# E46 Vogtland Coilovers



## MikekiM (May 10, 2002)

We just got our first shipment of the new Coilovers ffrom Vogtland for the E46.
Front spring is a linear spring with a tender/compound spring.
60/20 main spring: 340lb/in compound spring: 115lb/in
Rear spring is progressive working range 400-500lb/in at static ride height.
Approximate rate is 480lb/in

These are ride height adjustable and include new front sway bar endlinks.

In stock, and ready for immediate delivery!
$990 with free shipping for a limited time.


----------



## webguy330i (Jan 9, 2002)

Try the 4sale forum.

Isn't $990 a bit expensive?
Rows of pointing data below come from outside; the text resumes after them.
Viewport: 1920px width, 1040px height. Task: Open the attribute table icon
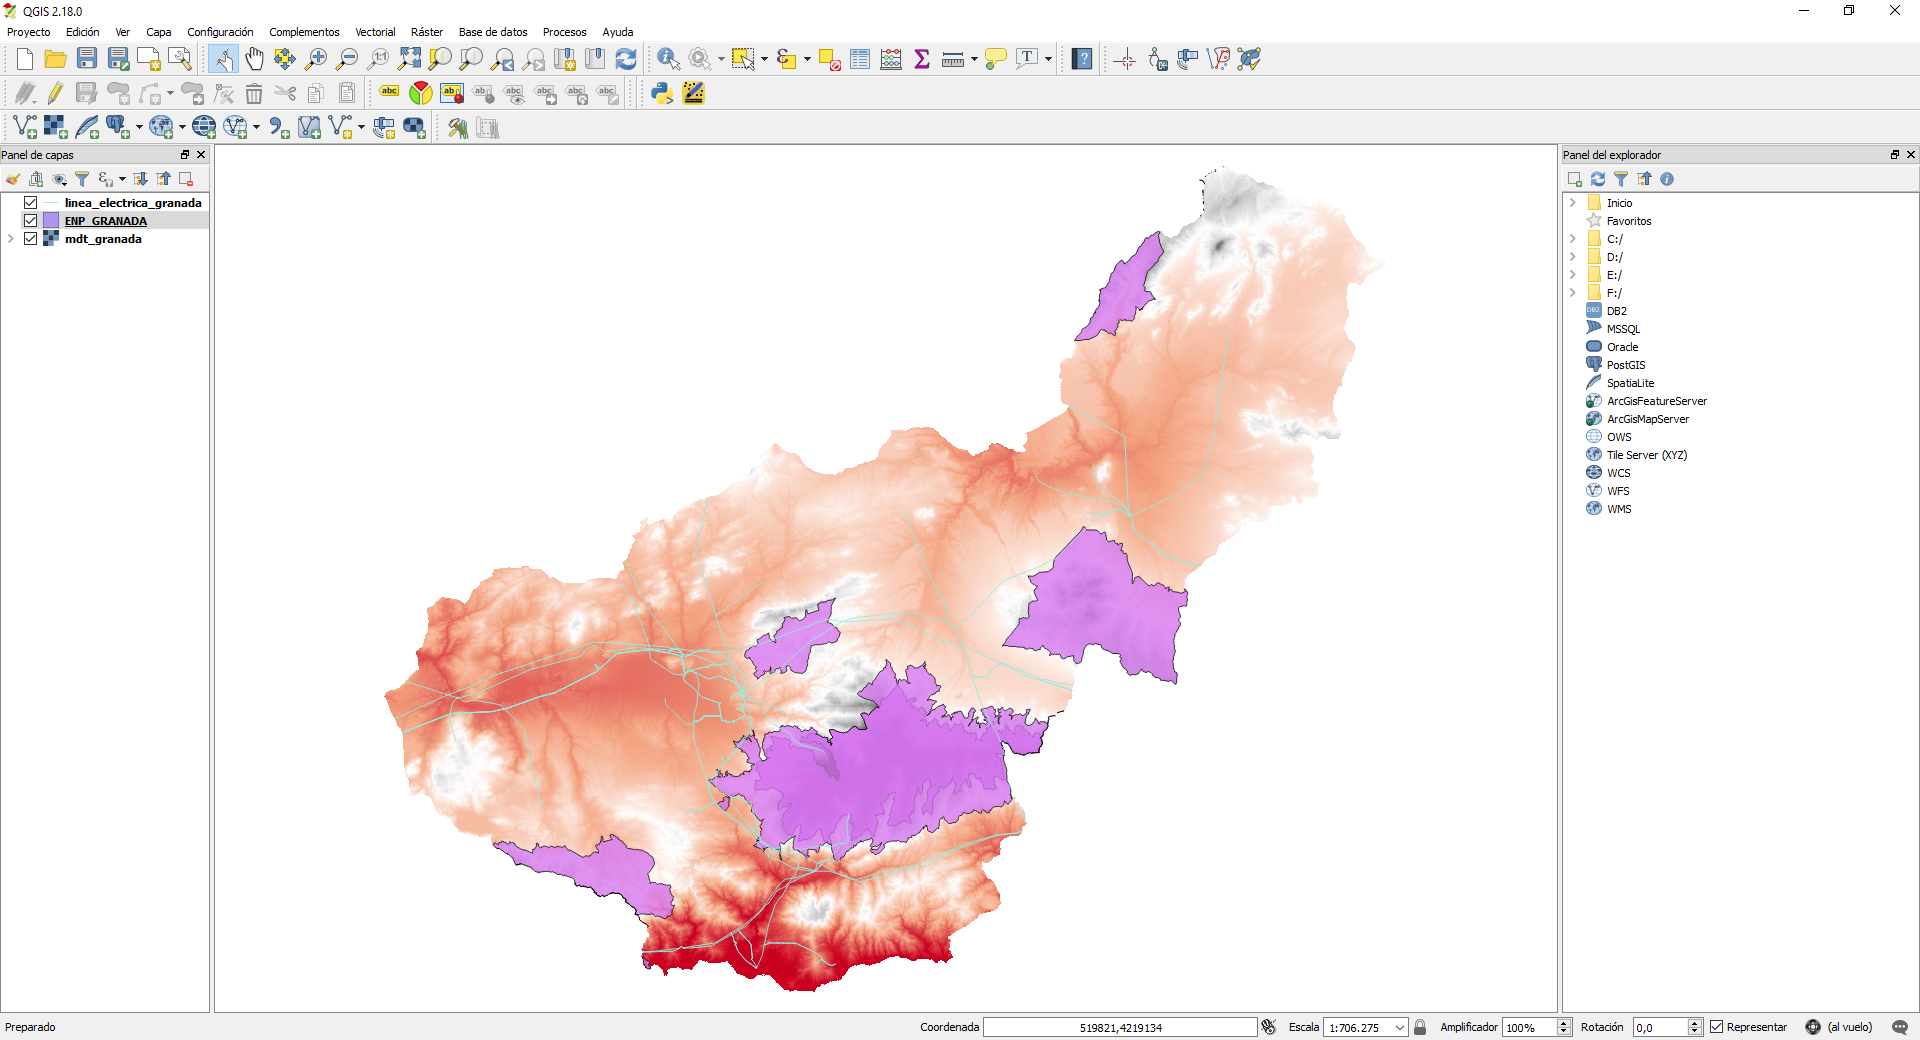tap(860, 59)
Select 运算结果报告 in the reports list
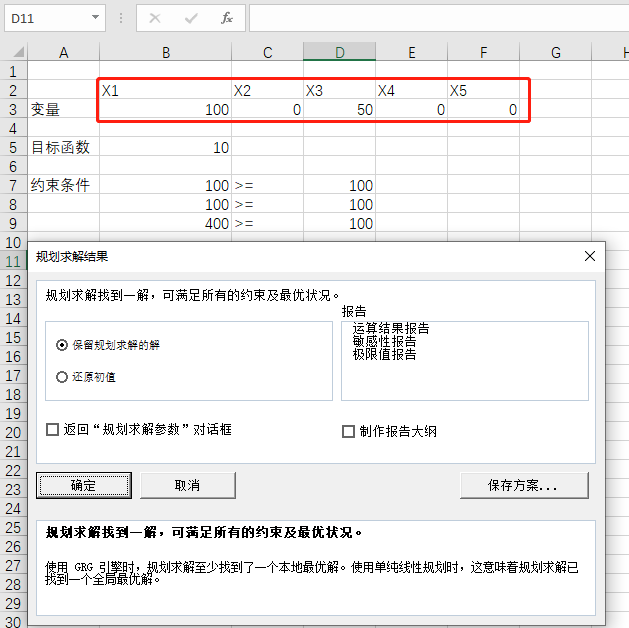The width and height of the screenshot is (629, 628). click(391, 328)
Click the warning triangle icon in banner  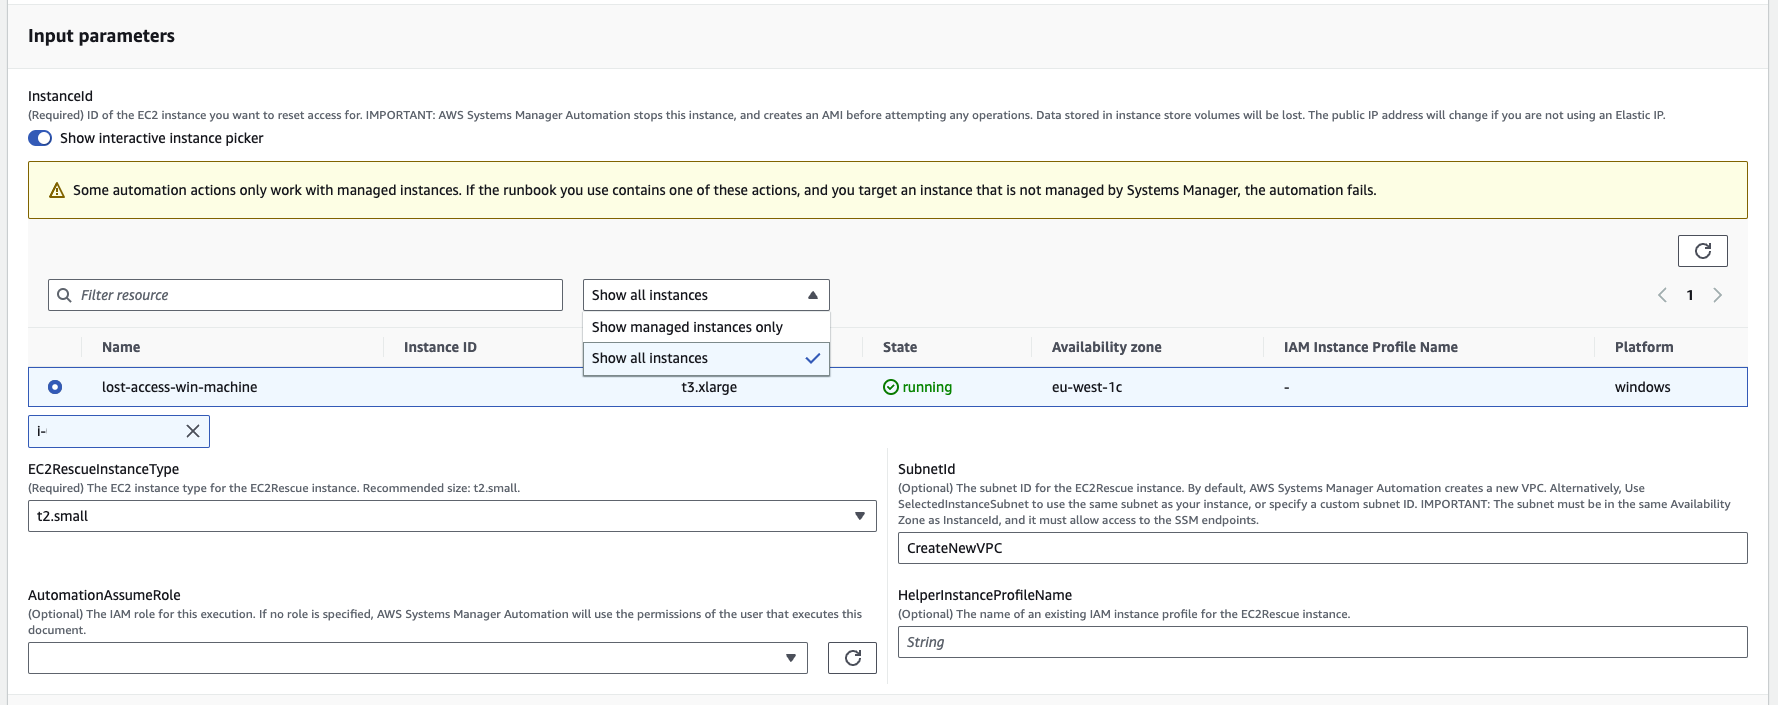tap(57, 190)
Or are these a full-on coilover setup?

i.e. do you get something like this?










or like this:


----------



## Kaz (Dec 21, 2001)

Yeah, um, I don't think those Teins are gonna fit a bimmer. :lmao:


----------



## Mr Paddle.Shift (Dec 19, 2001)

Believe it or not, I am actually in the market for a set of coilovers.  Do you have more pictures or PDF brochures?


----------



## webguy330i (Jan 9, 2002)

Kaz said:


> *Yeah, um, I don't think those Teins are gonna fit a bimmer. :lmao: *


:slap:


----------



## MikekiM (May 10, 2002)

These are a full adjustable height coilover system (your second pic)
6 springs (2 are tender/helper springs), 4 shocks, 2 rear height adjusters, spanner wrenchs, 2 sway bar endlinks.

Pictures will be coming.


----------



## webguy330i (Jan 9, 2002)

MikekiM said:


> *These are a full adjustable height coilover system (your second pic)
> 6 springs (2 are tender/helper springs), 4 shocks, 2 rear height adjusters, spanner wrenchs, 2 sway bar endlinks.
> 
> Pictures will be coming. *


Ah very well sir, very well indeed.


----------



## The HACK (Dec 19, 2001)

GREAT price for a coil-over kit.

Mike, let me know if you're interested in setting up a product evaluation article for these...Email me if you're interested.


----------



## MikekiM (May 10, 2002)

Sorry for the crummy pic, but it's the best I've got.


----------



## The HACK (Dec 19, 2001)

Again, the offer of free installation at any up-coming SoCalTechSession when you buy these coil-overs from Pure Motorsports is still valid, if Mike lets us borrow his spring compressors.


----------



## Kaz (Dec 21, 2001)

I don't think spring compressors will be necessary since the struts aren't going to be coming apart.


----------



## The HACK (Dec 19, 2001)

You need the Spring Compressor to remove the OEM thrust bearing, unless the Vogtland kit comes with that as well...Doesn't look like it though.

The kit looks good, I like the fact there's a nice indentation on the strut for the clamp to go on, not like my f**kin' Bilsteins.


----------



## Raffi (May 18, 2002)

Who makes the shocks? Koni? Bilstein? :dunno:


----------



## MikekiM (May 10, 2002)

I believe they're made by Sachs, however I honestly can't tell without ruining the packaging or the label.

I'll see if Vogtland has an answer to this.


----------



## XKxRome0ox (Mar 3, 2003)

hot
:thumbup: 

how do these compare to the bilstein's?
in quality... 
or is that too subjective?


----------



## x-ian (Aug 21, 2002)

Nice. Good price too for coil-over kit. 
If only it'll fit the xi.


----------



## evilfactoryowne (Dec 24, 2001)

is a representative of pure motorsports a member of this board?


----------



## KWiK (Feb 18, 2002)

evilfactoryowne said:


> *is a representative of pure motorsports a member of this board? *


somebody isn't quite paying attention


----------



## XKxRome0ox (Mar 3, 2003)

The HACK said:


> *Again, the offer of free installation at any up-coming SoCalTechSession when you buy these coil-overs from Pure Motorsports is still valid, if Mike lets us borrow his spring compressors. *


how often are these held.. ?
any more details?
the free install would make this a super hot deal
and i'd seriously have to consider it
instead of just getting some springs only


----------



## evilfactoryowne (Dec 24, 2001)

KWiK said:


> *somebody isn't quite paying attention *


haha, im not that much of an active member of this board.... i was when it first came out, but........... and i have sigs turned off at work.


----------